Texte intégral
Q - Vous organisez aujourd'hui une journée "entreprises" au ministère des Affaires étrangères. Pourquoi une telle initiative ?
R - Notre idée est d'associer les forces vives économiques à l'action de la France dans la mondialisation. Je veux que l'expansion internationale de nos entreprises soit au coeur de l'action diplomatique de la France. Car la conquête du monde, aujourd'hui, est économique. Près de 430 entreprises ont répondu à l'invitation, ce qui prouve bien qu'il existe une demande importante de leur part. Elles seront reçues par une centaine de diplomates mobilisés pour l'occasion.
Q - Il existe déjà un important maillage de soutien aux entreprises au travers du réseau des ambassades et des missions économiques de Bercy. Cette action est-elle insuffisante ?
R - Non. Mais l'action extérieure de l'Etat mériterait d'être mieux harmonisée et mieux coordonnée. J'ai énormément de respect pour l'action à l'international menée par le réseau extérieur de la DGTPE, l'ex-DREE, mais j'aimerais qu'il puisse y avoir une nouvelle stratégie de coordination autour des ambassadeurs. C'est ce que j'essaye de faire régulièrement. J'ai, ces derniers mois, organisé deux tables rondes, l'une sur l'Asie, l'autre sur le Golfe, rassemblant des grands patrons sur leurs stratégies dans ces zones clefs. Cela se passait au Quai d'Orsay, mais nous avions travaillé avec Bercy, et j'avais invité François Loos, le ministre délégué à l'Industrie. Chaque fois que je fais un déplacement, j'emmène des chefs d'entreprise. C'était le cas en Turquie il y a un mois et demi, mais aussi en République tchèque ou bien en Ukraine. Notre enjeu majeur est de faire connaître aux entreprises, et notamment aux PME, la diversité des services que le ministère des Affaires étrangères peut leur apporter. Arrêtons de penser qu'il y a d'un côté la diplomatie avec les petits fours et de l'autre les affaires et l'économie.
Q - Vous manifestez ce souci d'une meilleure coordination des services de l'Etat depuis votre arrivée au Quai. Avez-vous le sentiment que les choses ont avancé dans le bon sens ?
R - Il y a encore beaucoup à faire.
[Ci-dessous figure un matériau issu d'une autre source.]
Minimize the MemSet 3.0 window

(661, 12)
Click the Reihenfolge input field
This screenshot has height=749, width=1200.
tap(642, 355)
Nous travaillons mieux. Nous allons par exemple recevoir prochainement en France le ministre indien des Sciences et de la Technologie. Cette visite est organisée conjointement avec les services de Christine Lagarde, la ministre déléguée au Commerce extérieur. Il me paraît impensable qu'il en soit autrement. Nous aurons réussi lorsque nous serons parvenus à aider les entreprises dans trois domaines : la connaissance approfondie des pays où elles veulent s'implanter ; l'utilisation des leviers politiques locaux pour les aider, ce qui fait partie du métier des ambassadeurs ; et enfin l'accompagnement des Français qui vivent à l'étranger.
Q - N'y a-t-il pas, parfois, des risques de contradiction entre cette diplomatie d'influence, qui défend les intérêts des entreprises, et celle, plus traditionnelle, qui consiste à défendre un développement durable, la démocratie ou les Droits de l'Homme ?
R - Non, je ne crois pas. Aujourd'hui, défendre les Droits de l'Homme, c'est avant tout se battre contre la pauvreté et les pandémies. Mais quand je me déplace, je dis ce que j'ai à dire. Et aujourd'hui, qui ne travaille pas avec la Chine ? Le meilleur moyen d'aider un peuple c'est sans doute en investissant, en augmentant les salaires et le niveau de vie. Et cela passe le plus souvent par les entreprises.
Q - Le Quai d'Orsay, tout comme Bercy, réforme et redéploie son réseau. Comment les deux ministères travaillent-ils pour conserver une cohérence d'ensemble, notamment en Afrique, où les intérêts économiques et diplomatiques ne convergent pas toujours ?
R - Les entretiens que j'ai eus avec les présidents des commissions des Finances de l'Assemblée, mais aussi du Sénat, montrent qu'il y a un souhait de simplification et d'une meilleure efficacité, au meilleur coût, du réseau. La question est actuellement à l'étude sur l'Afrique. La secrétaire d'Etat américaine, Condoleeza Rice, a été amenée à faire un vaste mouvement diplomatique afin de suivre les effets essentiellement économiques de la mondialisation. Nous devrons faire la même chose.